The issue is that Islamic economics have a different premise from conventional banking and applying the same legal principles to decide disputes for both markets does not work.
MALAYSIA launched the world’s first syariah interbank money market and popularised interest-free bonds to establish itself as a leading centre for Islamic finance, but its legal system is struggling to keep up.
Malaysia is not alone. Rival Middle East centres in the US$1 trillion sector are also finding that their legal systems are ill equipped to deal with Islamic finance cases as the market grows at a furious pace.
The issue, bankers and lawyers say, is that Islamic economics have a different premise from conventional banking and applying the same legal principles to decide disputes for both markets does not work.
Unlike conventional banking’s capitalist conviction that winner takes all, Islam argues for a fair distribution of profit and loss and bans purely speculative activity.
“Strong legal systems give birth to strong banking, strong corporate markets and that will then be able to attract more foreign direct investment (FDI),” Rafe Haneef, managing director of Fajr Capital in Kuala Lumpur, said.
“FDI will come to markets where there is strong corporate governance and therefore a strong legal system is required.”
To be sure, few legal disputes have reached Malaysia’s high courts. In fact, only 20 cases have come before them in as many years, estimates Megat Hizaini Hassan, a Kuala Lumpur-based lawyer.
The government has not announced any specific steps to deal with the issue, but there are signs it is rising up the political agenda.

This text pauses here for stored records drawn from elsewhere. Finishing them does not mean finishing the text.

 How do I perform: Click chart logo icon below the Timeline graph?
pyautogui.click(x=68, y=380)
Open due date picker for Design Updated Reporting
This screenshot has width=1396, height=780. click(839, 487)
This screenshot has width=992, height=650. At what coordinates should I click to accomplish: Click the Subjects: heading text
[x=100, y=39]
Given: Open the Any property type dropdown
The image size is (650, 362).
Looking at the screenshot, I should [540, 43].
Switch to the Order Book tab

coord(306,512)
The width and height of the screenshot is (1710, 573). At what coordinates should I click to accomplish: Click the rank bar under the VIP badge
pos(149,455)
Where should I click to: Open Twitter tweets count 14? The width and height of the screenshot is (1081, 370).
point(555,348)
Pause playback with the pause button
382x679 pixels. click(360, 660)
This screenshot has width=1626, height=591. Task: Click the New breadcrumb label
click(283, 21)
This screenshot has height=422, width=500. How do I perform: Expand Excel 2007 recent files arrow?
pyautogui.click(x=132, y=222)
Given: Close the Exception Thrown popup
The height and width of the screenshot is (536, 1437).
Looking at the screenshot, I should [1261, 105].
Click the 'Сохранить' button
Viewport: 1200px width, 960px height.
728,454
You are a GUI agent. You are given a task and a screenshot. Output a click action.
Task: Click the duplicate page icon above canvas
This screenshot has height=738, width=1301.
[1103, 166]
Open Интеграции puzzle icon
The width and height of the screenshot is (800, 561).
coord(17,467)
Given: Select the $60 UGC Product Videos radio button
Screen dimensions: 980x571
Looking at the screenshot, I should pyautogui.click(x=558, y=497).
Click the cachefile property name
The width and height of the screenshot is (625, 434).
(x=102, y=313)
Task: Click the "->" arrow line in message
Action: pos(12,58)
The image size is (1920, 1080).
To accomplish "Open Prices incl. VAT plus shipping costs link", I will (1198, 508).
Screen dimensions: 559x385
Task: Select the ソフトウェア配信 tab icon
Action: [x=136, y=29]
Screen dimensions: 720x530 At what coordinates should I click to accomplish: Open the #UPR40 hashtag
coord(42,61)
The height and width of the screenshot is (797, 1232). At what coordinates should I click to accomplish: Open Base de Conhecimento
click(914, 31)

“Dispute resolution mechanisms should also be more accommodative to the application of Islamic legal rules and methods in order to avoid embarrassment to Islamic banking cases as a result of incoherent and anomalous legal judgments,” Deputy Prime Minister Datuk Seri Najib Tun Razak told an industry forum in November, making him the highest ranking government official to sound an alarm over the problem.
Malaysia has carved out a position as the world’s largest Islamic bond market, with US$66 billion, or 62.6 per cent, of global outstanding sukuk issuance as of the end of June. CONTEXT
Islamic finance is based on the syariah, or Islamic law.
It avoids the interest-based formula of conventional banking and argues that gains must be derived from ethical investing and for profits and losses to be shared between venture partners.
Most Middle East Islamic financial centres use the syariah as one element of their law. They also use other sources of law, such as French law.
But Malaysian law does not draw on syariah. Islamic banking matters are heard in civil law courts staffed by judges who are not formally trained in syariah.
Jal Othman, a Kuala Lumpur-based Islamic banking lawyer, estimates that no more than 10 of Malaysia’s 12,000 or so lawyers are experts in Islamic finance. Fewer than 10 judges, or less than a tenth, are skilled in the subject.
“You don’t have sufficient precedent which means there may be time bombs ticking,” Jal said.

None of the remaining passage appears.